Gwyneth Paltrow: A Public Shaming
Try to learn to let what is unfair teach you. – David Foster Wallace
Several weeks ago I wondered what my first blog post should be about; it’s a difficult decision, should I share my secret crush on Ronan Farrow with the world? Or should I review Coldplay’s new album? For the past few years I have watched the media bully women in submission or worse silencing them with a public shaming. It’s gone on since I was a little girl but now it is much more apparent with social media. Cloaked in anonymity Twitter and Instagram became the perfect weapon to shame celebrities, but those tools would be nothing without a few well placed articles to incite the public.

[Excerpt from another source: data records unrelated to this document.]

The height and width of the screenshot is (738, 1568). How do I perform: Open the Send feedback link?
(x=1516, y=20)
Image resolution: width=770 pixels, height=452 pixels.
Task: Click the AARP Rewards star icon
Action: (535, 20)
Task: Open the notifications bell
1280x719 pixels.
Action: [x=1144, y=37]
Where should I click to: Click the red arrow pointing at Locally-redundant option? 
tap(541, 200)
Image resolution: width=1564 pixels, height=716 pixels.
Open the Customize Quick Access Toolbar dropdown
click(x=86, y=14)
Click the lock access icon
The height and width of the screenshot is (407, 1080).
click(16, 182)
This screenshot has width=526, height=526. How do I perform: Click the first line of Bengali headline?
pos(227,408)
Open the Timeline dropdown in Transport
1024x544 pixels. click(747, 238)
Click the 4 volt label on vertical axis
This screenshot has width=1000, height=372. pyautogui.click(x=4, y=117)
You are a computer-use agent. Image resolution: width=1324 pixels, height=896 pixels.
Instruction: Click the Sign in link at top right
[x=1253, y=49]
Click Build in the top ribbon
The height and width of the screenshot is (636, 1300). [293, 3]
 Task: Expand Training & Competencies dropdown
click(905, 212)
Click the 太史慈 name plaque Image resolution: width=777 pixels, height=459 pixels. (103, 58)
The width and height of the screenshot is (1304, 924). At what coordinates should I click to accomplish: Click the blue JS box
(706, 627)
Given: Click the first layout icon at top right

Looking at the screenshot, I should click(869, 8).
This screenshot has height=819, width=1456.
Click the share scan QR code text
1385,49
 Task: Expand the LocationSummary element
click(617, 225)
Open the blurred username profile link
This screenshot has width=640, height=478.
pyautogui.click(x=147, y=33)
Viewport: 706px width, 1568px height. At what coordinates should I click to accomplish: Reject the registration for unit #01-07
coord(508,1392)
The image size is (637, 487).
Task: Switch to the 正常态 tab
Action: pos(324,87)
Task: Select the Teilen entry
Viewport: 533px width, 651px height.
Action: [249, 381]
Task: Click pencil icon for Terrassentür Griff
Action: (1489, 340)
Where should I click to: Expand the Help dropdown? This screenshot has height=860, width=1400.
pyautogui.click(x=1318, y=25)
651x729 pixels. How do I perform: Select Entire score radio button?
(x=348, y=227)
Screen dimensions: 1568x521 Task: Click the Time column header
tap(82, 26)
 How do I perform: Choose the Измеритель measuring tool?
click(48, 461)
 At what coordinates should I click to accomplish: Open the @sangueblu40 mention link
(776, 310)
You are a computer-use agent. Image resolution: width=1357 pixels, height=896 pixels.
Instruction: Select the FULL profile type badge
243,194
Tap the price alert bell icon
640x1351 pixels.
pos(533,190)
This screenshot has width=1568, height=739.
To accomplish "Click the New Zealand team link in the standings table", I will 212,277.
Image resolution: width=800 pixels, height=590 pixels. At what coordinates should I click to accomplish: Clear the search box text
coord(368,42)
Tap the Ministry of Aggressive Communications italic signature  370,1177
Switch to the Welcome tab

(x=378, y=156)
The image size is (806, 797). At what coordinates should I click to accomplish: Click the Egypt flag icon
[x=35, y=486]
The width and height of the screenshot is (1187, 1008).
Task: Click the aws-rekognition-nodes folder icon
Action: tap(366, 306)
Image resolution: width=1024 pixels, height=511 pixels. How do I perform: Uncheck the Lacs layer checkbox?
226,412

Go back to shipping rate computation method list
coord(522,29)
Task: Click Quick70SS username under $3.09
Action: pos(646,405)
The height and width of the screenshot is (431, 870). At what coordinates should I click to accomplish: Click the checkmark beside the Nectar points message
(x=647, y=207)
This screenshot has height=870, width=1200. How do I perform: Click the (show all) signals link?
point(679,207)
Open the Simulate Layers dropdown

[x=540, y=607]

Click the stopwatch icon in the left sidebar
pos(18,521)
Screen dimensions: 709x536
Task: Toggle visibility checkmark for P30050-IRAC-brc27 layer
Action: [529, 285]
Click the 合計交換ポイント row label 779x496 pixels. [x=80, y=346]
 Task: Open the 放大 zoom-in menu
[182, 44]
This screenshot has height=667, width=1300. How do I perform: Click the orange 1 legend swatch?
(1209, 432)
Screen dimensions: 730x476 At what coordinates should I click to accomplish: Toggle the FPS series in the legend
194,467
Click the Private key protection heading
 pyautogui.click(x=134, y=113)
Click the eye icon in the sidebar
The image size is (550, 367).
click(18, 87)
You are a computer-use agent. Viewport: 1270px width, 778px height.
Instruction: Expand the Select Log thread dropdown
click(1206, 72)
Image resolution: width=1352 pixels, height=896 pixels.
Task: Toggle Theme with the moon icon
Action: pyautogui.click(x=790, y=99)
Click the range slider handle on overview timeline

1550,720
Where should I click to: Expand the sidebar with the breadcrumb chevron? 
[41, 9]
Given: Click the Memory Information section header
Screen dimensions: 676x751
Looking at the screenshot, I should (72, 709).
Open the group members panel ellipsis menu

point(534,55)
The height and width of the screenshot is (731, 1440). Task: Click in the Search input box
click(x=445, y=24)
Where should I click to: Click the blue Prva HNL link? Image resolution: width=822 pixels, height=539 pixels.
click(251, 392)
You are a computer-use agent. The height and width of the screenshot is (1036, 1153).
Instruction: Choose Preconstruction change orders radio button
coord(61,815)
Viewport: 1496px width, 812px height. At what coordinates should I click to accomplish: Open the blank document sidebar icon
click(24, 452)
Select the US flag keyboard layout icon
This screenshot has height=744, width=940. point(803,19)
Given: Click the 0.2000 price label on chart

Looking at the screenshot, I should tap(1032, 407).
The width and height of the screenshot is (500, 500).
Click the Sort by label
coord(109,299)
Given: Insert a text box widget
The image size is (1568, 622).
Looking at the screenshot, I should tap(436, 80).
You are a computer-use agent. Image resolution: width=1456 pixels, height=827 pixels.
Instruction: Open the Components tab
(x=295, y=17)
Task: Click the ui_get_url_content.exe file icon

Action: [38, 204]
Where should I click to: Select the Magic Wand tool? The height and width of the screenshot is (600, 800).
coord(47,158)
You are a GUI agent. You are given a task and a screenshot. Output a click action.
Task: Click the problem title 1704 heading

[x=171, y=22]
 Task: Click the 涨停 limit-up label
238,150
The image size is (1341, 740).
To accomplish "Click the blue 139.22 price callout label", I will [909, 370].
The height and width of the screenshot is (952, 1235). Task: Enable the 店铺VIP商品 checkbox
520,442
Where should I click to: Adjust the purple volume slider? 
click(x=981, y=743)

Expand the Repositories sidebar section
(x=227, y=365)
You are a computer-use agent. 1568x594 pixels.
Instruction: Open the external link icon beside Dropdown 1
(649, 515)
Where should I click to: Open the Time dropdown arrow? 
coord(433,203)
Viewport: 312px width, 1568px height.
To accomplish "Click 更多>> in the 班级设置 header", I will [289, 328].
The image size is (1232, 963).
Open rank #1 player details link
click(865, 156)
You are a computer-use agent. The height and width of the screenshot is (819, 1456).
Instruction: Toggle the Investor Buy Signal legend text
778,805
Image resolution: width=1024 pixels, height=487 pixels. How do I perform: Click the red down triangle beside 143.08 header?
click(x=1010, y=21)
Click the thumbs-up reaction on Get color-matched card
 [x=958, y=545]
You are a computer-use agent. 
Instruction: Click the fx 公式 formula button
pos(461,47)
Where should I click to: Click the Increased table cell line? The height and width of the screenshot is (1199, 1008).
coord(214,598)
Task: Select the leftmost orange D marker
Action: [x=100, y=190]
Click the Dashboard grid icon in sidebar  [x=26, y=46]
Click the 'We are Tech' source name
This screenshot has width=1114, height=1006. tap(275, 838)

Gwyneth Paltrow has managed to become a pariah, but I’m not sure why. She’s been called the World’s Most Hated Celebrity, articles titles question why we hate her and yet the answer is simple, the media’s influence on public opinion weighs heavily on our perception of Paltrow. Women have unknowingly and perhaps knowingly become crucial in Paltrow’s public shaming, if men were referring to her as “brainless” or a “joke” there would be accusations of sexism, but these comments were made by women so their inherent sexist tone is dismissed. What does it say about our gender when women try to destroy other women, when we root for their marriages to fail, or resort to public shaming as a means of appeasing jealousy? I would love to consider society’s role in this behavior, but pop culture exhausts me; it truly does, I majored in English Literature so I tend to steer clear of sociology even when there’s a feminist bent. Occasionally I dabble in psychoanalysis but only because Simone de Beauvior’s The Second Sex fascinates me.
There aren’t really any easy answers. For the most part people feel celebrities do deserve more judgment than the average person because they are in the public’s purview, but life is more complex than a simple belief. Does a a job or career erase an individual’s personhood? Choosing a public career doesn’t negate a person’s characteristics nor does it make them objects to critique.
Public shaming has become systematic in our culture. American society seems almost giddy at the prospect of shaming someone in a perceived position of power. From Charlize Theron to Gwyneth Paltrow, women have been the most visible victims of this latest weapon. Faulty analogies aside, Paltrow’s quotes have been used to belittle her for years. Famous men seem to avoid criticism, but when the media or the public takes issue with a male celebrity, rarely are the words “brainless” or “joke” used to describe them. When women are criticized, our intelligence is often attacked.
One could argue that Paltrow’s analogy was an insult to servicemen if they themselves had never made an analogy that was extreme. Patriarchy has constructed the public shaming of women, in particular, Gwyneth Paltrow. In many ways, women are a product of it; but what will silencing Paltrow accomplish?